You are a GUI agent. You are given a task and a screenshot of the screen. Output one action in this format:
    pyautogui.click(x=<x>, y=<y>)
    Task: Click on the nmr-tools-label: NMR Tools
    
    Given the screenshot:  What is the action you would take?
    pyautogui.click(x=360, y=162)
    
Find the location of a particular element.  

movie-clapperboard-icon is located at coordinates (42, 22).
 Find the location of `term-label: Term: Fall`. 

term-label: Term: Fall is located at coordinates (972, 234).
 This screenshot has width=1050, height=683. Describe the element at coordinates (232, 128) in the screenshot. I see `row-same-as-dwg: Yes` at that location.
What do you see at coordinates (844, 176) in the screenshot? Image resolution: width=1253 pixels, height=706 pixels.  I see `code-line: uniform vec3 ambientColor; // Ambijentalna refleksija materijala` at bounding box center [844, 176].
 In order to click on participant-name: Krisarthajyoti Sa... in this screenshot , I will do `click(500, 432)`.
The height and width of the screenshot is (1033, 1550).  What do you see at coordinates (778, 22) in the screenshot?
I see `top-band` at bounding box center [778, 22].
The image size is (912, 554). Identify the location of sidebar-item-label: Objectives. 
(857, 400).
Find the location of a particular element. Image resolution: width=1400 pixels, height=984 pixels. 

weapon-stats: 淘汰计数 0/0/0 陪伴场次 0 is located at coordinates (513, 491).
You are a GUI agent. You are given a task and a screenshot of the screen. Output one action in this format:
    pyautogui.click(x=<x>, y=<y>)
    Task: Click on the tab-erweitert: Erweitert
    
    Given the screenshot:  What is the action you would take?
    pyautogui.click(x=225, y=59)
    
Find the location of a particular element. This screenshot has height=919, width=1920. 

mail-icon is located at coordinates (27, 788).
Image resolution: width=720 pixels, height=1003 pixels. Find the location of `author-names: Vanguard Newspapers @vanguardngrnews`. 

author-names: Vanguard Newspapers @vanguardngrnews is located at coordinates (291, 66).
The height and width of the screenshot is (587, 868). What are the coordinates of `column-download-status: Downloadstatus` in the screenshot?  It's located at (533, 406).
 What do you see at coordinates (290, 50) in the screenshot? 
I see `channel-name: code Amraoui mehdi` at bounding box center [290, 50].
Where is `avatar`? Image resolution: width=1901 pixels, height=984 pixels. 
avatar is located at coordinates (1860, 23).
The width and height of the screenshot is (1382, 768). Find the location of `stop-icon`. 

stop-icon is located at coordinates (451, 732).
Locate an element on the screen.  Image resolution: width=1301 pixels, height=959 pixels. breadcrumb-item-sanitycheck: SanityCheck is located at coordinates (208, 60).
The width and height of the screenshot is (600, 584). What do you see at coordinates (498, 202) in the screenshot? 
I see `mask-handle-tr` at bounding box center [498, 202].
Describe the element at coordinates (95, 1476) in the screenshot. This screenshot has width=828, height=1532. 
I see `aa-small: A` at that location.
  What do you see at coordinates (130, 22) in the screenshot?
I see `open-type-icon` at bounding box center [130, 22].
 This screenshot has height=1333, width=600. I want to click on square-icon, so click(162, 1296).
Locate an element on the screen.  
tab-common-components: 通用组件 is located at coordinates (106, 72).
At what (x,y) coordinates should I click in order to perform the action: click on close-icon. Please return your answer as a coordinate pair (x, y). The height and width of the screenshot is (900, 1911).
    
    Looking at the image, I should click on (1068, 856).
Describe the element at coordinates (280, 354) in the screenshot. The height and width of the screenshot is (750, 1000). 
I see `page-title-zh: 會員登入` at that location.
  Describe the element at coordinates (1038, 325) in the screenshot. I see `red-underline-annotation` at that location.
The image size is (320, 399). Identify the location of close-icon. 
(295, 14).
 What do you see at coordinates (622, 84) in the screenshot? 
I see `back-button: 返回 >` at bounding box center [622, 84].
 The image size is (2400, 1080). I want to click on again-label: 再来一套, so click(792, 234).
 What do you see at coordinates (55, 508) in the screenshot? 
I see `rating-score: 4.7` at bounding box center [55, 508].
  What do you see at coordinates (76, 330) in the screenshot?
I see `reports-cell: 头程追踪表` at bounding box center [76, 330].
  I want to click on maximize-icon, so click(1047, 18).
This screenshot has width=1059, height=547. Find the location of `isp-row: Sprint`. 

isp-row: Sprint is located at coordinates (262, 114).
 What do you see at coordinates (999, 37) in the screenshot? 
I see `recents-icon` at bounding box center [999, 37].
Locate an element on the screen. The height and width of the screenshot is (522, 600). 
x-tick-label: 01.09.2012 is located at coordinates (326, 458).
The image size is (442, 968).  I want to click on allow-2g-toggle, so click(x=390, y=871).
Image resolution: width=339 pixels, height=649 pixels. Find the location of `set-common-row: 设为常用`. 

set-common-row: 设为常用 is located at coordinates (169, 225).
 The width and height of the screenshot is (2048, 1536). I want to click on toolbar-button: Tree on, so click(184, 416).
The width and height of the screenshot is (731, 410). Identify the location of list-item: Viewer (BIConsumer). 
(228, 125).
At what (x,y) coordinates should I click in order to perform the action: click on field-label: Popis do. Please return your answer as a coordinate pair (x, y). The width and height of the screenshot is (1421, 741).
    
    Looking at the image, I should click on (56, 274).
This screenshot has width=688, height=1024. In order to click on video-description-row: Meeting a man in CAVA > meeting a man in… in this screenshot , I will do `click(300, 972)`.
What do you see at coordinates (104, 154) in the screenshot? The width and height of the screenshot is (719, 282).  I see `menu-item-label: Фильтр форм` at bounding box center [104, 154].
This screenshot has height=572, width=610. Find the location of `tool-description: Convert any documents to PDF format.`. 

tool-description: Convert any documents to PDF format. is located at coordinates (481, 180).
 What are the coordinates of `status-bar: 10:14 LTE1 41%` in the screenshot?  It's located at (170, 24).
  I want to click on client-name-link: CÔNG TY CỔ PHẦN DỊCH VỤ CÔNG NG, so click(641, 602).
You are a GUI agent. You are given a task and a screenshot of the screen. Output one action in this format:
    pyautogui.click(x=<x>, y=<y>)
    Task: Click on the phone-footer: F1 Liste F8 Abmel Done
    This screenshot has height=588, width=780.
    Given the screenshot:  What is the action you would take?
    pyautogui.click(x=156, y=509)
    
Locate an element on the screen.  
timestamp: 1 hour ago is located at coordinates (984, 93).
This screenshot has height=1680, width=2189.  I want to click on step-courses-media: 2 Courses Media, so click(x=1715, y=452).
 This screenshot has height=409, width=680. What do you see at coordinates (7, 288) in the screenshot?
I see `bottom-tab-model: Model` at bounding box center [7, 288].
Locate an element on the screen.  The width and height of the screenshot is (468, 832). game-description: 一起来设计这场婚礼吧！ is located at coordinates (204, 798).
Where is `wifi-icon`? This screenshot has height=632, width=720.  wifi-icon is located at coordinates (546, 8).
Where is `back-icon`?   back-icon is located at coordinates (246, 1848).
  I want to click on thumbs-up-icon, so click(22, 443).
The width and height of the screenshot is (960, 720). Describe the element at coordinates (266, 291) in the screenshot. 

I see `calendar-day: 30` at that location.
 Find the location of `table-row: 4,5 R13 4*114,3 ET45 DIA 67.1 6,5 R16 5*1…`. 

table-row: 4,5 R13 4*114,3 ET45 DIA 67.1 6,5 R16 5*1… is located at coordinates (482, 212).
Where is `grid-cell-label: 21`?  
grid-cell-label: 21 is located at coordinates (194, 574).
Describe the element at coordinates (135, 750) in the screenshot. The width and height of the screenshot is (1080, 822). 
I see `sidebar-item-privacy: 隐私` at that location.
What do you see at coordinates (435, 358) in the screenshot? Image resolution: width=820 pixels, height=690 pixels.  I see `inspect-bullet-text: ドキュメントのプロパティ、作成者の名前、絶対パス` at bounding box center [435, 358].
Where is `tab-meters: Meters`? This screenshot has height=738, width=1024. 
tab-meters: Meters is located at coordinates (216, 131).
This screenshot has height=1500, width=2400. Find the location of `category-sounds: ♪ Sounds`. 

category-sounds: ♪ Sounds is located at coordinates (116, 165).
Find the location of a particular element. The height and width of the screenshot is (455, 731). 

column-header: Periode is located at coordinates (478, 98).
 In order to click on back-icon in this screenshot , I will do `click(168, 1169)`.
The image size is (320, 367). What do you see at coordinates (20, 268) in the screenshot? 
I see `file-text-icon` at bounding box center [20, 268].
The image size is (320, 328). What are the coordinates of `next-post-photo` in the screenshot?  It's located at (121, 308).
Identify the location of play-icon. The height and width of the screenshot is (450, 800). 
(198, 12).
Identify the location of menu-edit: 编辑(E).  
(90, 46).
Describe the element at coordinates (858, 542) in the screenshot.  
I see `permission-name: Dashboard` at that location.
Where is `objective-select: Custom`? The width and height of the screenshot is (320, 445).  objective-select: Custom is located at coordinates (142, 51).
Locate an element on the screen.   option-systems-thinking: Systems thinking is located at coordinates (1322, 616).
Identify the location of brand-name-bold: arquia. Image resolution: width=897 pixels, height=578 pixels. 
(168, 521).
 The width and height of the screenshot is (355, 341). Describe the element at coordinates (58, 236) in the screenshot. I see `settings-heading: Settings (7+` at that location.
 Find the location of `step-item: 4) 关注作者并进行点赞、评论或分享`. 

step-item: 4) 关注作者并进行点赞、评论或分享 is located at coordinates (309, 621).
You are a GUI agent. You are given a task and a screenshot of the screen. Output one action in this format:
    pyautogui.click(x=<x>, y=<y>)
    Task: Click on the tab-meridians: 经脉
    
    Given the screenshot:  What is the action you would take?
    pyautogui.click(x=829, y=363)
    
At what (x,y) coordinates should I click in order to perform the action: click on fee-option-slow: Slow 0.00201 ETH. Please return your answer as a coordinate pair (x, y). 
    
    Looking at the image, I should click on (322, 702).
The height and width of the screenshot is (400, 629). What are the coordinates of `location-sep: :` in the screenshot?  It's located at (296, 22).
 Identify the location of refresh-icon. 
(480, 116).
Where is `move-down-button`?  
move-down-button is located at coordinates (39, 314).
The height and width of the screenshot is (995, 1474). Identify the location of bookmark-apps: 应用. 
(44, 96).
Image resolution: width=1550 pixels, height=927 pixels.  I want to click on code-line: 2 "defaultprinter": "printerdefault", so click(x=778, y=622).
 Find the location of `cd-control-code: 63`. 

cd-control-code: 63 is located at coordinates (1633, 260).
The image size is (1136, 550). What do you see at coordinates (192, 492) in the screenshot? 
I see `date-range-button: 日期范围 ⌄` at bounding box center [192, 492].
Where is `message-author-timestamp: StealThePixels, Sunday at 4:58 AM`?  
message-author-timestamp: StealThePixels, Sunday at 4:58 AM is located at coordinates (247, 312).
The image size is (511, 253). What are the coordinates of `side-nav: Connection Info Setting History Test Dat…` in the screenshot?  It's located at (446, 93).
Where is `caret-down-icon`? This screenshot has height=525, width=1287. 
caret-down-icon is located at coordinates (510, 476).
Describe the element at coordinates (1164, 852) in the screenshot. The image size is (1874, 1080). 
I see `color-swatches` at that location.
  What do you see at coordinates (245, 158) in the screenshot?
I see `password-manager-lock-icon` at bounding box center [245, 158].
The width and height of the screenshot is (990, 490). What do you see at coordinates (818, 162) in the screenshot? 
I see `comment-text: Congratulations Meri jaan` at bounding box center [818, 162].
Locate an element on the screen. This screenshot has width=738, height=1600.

Task to complete
Could you copy the records word for word, from their first line through the line that contains "What do you see at coordinates (844, 176)"?

Answer to the problem
You are a GUI agent. You are given a task and a screenshot of the screen. Output one action in this format:
    pyautogui.click(x=<x>, y=<y>)
    Task: Click on the nmr-tools-label: NMR Tools
    
    Given the screenshot:  What is the action you would take?
    pyautogui.click(x=360, y=162)
    
Find the location of a particular element.  

movie-clapperboard-icon is located at coordinates (42, 22).
 Find the location of `term-label: Term: Fall`. 

term-label: Term: Fall is located at coordinates (972, 234).
 This screenshot has width=1050, height=683. Describe the element at coordinates (232, 128) in the screenshot. I see `row-same-as-dwg: Yes` at that location.
What do you see at coordinates (844, 176) in the screenshot? Image resolution: width=1253 pixels, height=706 pixels.  I see `code-line: uniform vec3 ambientColor; // Ambijentalna refleksija materijala` at bounding box center [844, 176].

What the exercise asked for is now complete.